Comida é comida e une as pessoas. Não importa se és jovem ou velho, branco ou negro, republicano ou democrata, porque partilhar o pão é uma oportunidade para conversar e o diálogo pode levar à colaboração que contribui para uma melhor compreensão do próximo. Não é nenhuma novidade. Quando começamos a construir as residências de baixo custo todos reagiram bem, mas quando a Dorothea [mulher de Bon Jovi desde 1989] sugeriu o conceito de restaurantes comunitários houve uma reação de surpresa porque era novidade. As pessoas ficaram mais perplexas ainda quando lhes explicámos que nas universidades ainda era pior. Era como se lhe estivéssemos a dizer que tínhamos acabado de inventar a eletricidade. “Então, mando o rapaz para a universidade e não tem lá onde comer?” E respondíamos: “Pense bem. Não é lá muito convidativo ter de comer um copo de massa instantânea e outro e mais outro. Pense nos jovens com falta de dinheiro, sem trabalhos ocasionais. Não têm que chegue para as despesas extras e os pais não têm como lhes mandar dinheiro.” Por isso, quando abrimos os restaurantes em instalações universitárias fomos à universidade do estado de Nova Jérsia, a Rutgers, e lançámos um apelo: “Acolham este projeto. Ponham a vossa despensa ao serviço de uma boa causa.” A chanceler deu luz verde à iniciativa, travou conhecimento com alunos que passavam fome na sua universidade e nem queria acreditar que isso acontecesse. Agora, temos quatro restaurantes comunitários universitários.

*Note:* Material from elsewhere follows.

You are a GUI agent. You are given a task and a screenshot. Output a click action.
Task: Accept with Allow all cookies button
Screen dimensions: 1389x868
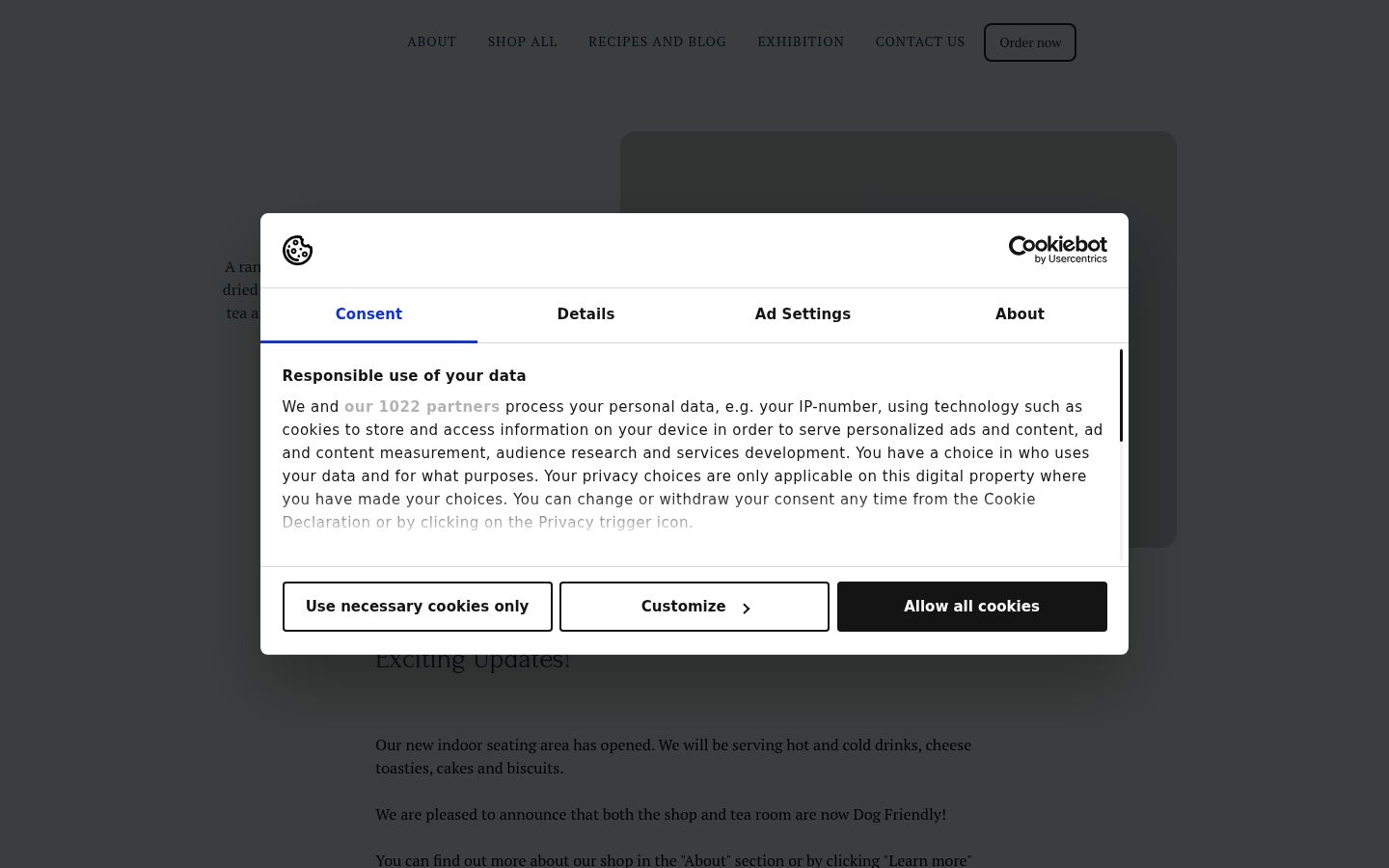pyautogui.click(x=971, y=607)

Quem vai apoiar nas próximas eleições presidenciais?
Vou votar no presidente Biden, mas estamos a passar por tempos difíceis nos EUA e é uma eleição de vulto, uma eleição muito importante.

Admite entrar na política?
Não. Não tenho os conhecimentos necessários para sequer considerar essa possibilidade e creio que sirvo melhor a comunidade com a minha atividade filantrópica.

A famosa banda poderia ter-se chamado Johnny Electric, mas optaram por usar o sobrenome do vocalista e adaptar a grafia. Bongiovi tornou-se Bon Jovi que conhecemos hoje – a banda que vendeu mais de 130 milhões de discos e que marcou os anos 80. De origem italiana, John Francis Bongiovi Jr. formou a sua primeira banda aos 16 anos, e foi ao lado do guitarrista Richie Sambora que criou a mítica banda de Livin’ on a Prayer. Com novo álbum e um documentário Thank You, Goodnight: A História de Bon Jovi, o cantor parece longe da reforma.

Este álbum é um marco na sua carreira?
É o melhor que fiz nos últimos 20 anos. É um retorno à alegria. Muita coisa aconteceu na última década. This House Is Not For Sale, de 2016, foi um disco fantástico de rock e uma tomada de posição, mas não necessariamente um disco feliz. Por isso, este Forever, tendo em conta tudo por que passei, a minha operação à garganta e a forma como superei isso, é um retorno à alegria. Compor, gravar, foi tudo um prazer.